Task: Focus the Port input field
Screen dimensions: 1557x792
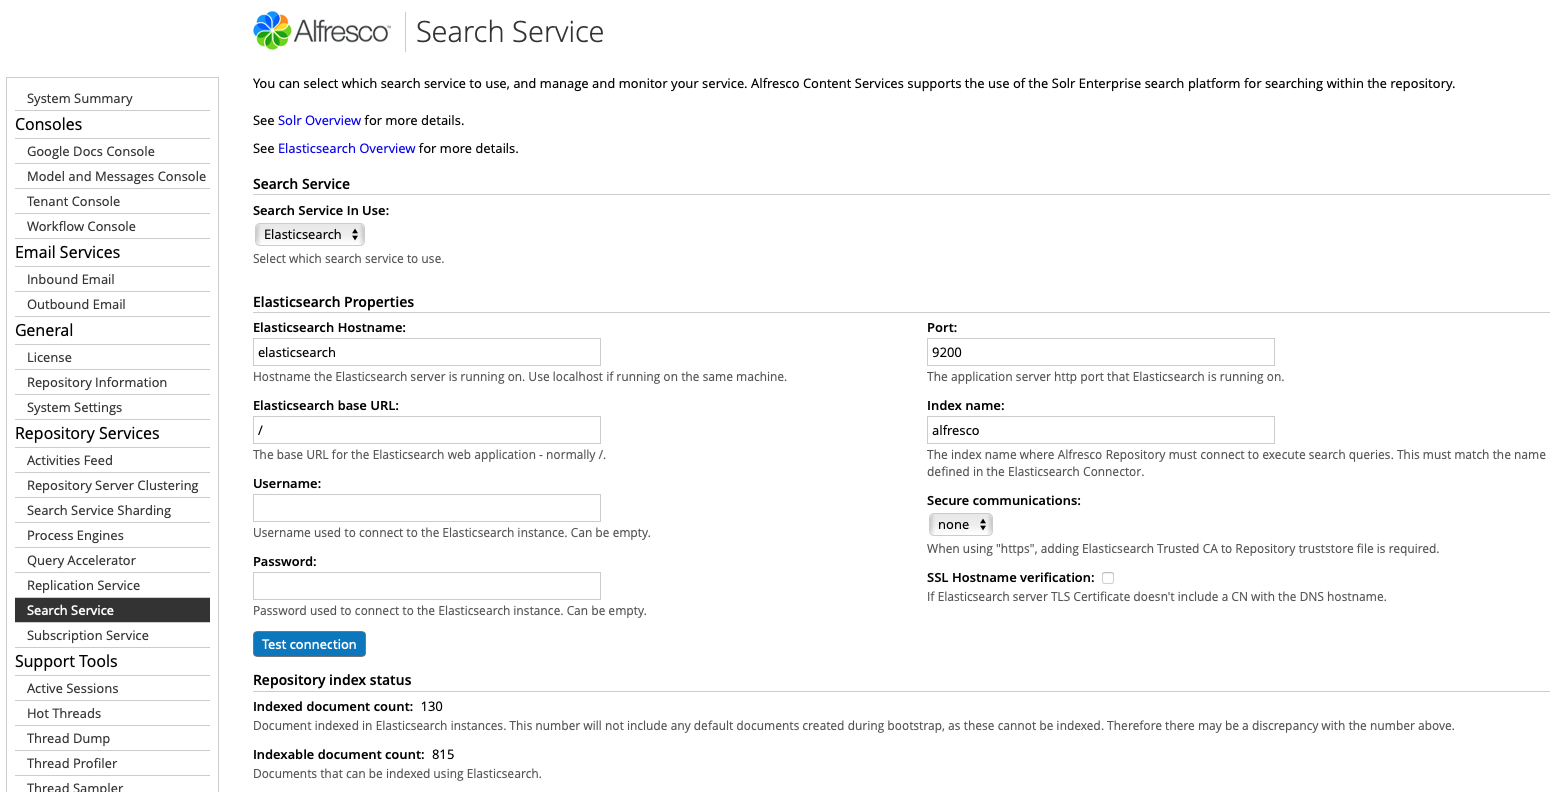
---
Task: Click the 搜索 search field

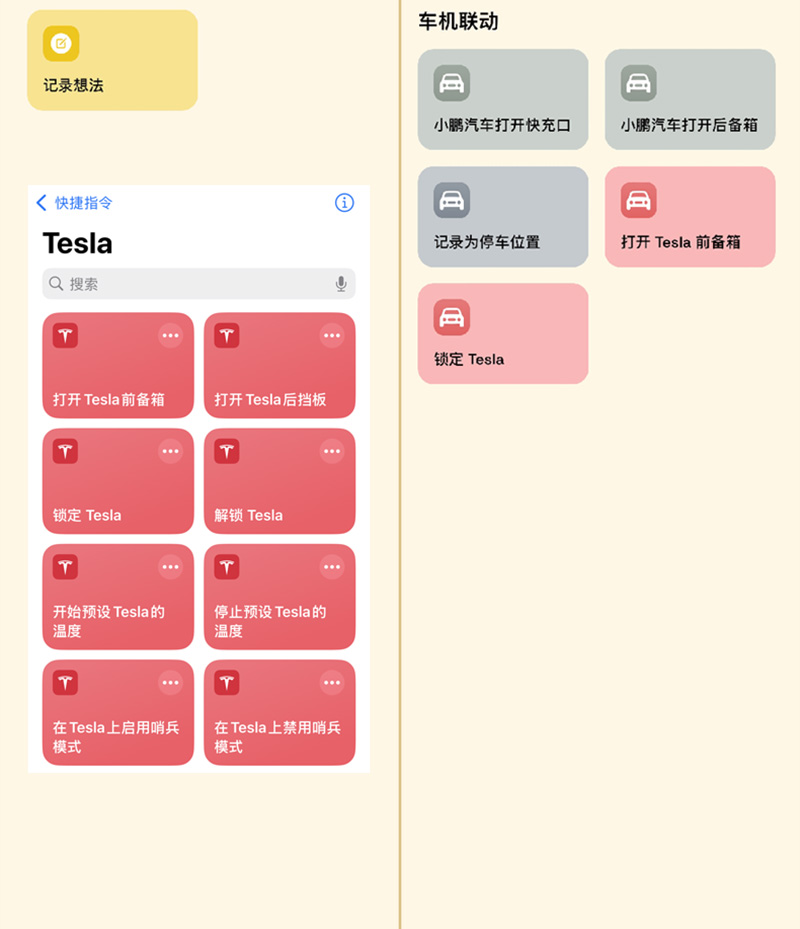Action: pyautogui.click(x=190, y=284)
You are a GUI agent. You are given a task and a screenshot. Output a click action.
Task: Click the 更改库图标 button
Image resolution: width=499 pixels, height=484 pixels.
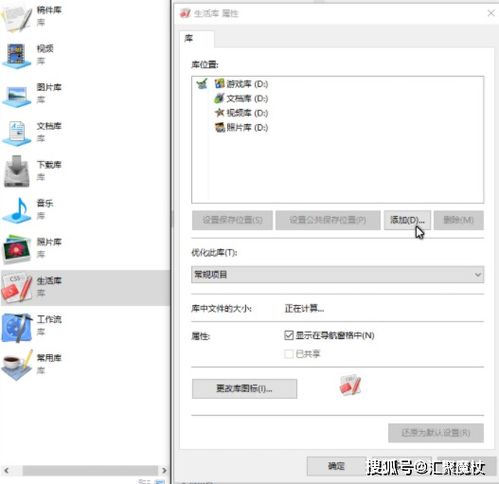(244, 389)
--
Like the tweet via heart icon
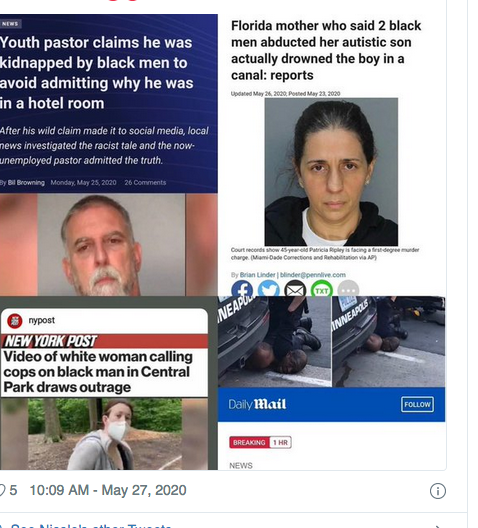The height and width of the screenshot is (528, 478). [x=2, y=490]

DIRECTIONS FOR THIS TASK:
What you give back should be exactly the lines of the data above from the line with "Task: Focus the Port input field" through the line with "Screen dimensions: 1557x792", both of those included, and nothing more.

RESULT FOR THIS TASK:
Task: Focus the Port input field
Screen dimensions: 1557x792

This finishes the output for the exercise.